[Start Data supplied]

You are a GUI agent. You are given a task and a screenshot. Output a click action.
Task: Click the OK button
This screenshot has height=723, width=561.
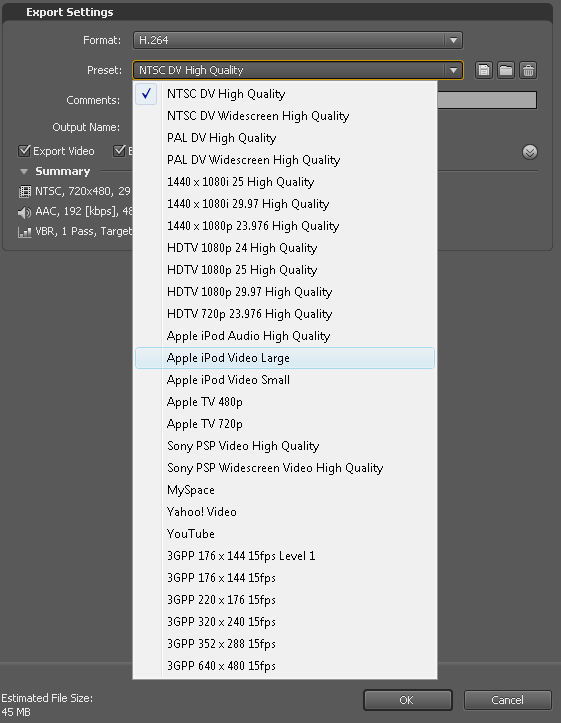(x=407, y=700)
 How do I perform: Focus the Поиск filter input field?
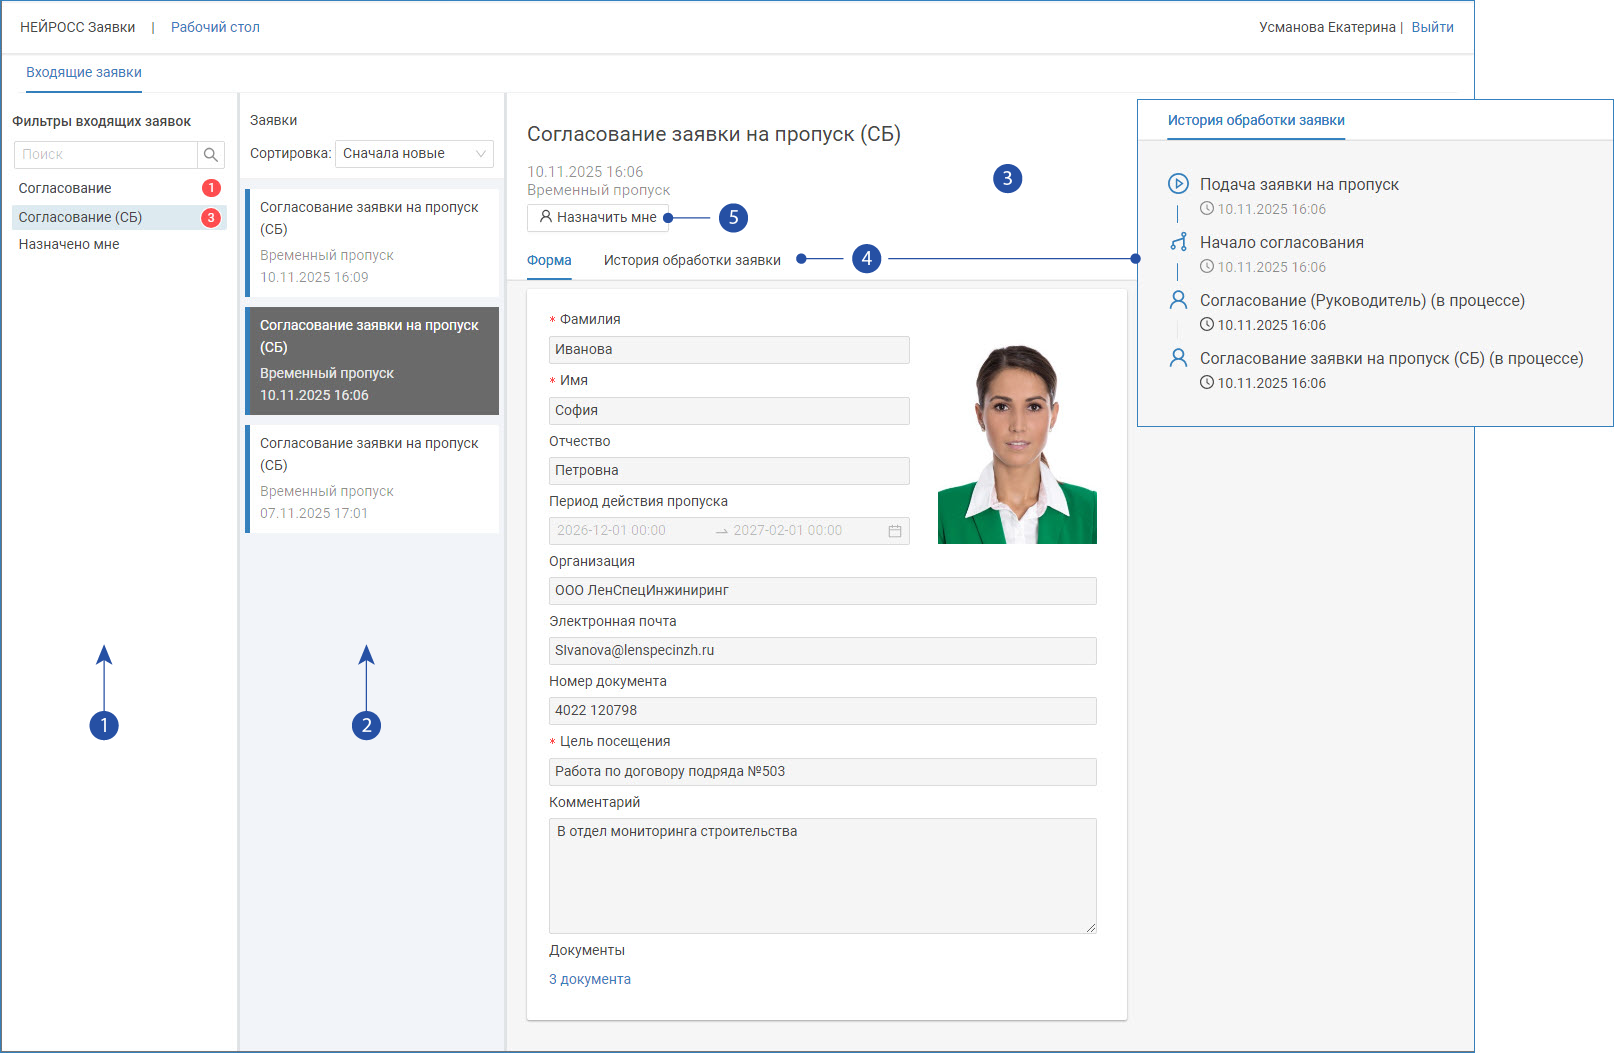(105, 155)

[End Data supplied]

Write out every line of the data above again, requests included, but leave out the pictures. Scale each coordinate in the answers by 0.65 and round it to a whole number, rounding halves up.

You are a GUI agent. You are given a task and a screenshot. Output a click action.
Task: Click the OK button
This screenshot has height=723, width=561.
(x=265, y=455)
 How do I perform: Focus the Поиск filter input field?
(68, 101)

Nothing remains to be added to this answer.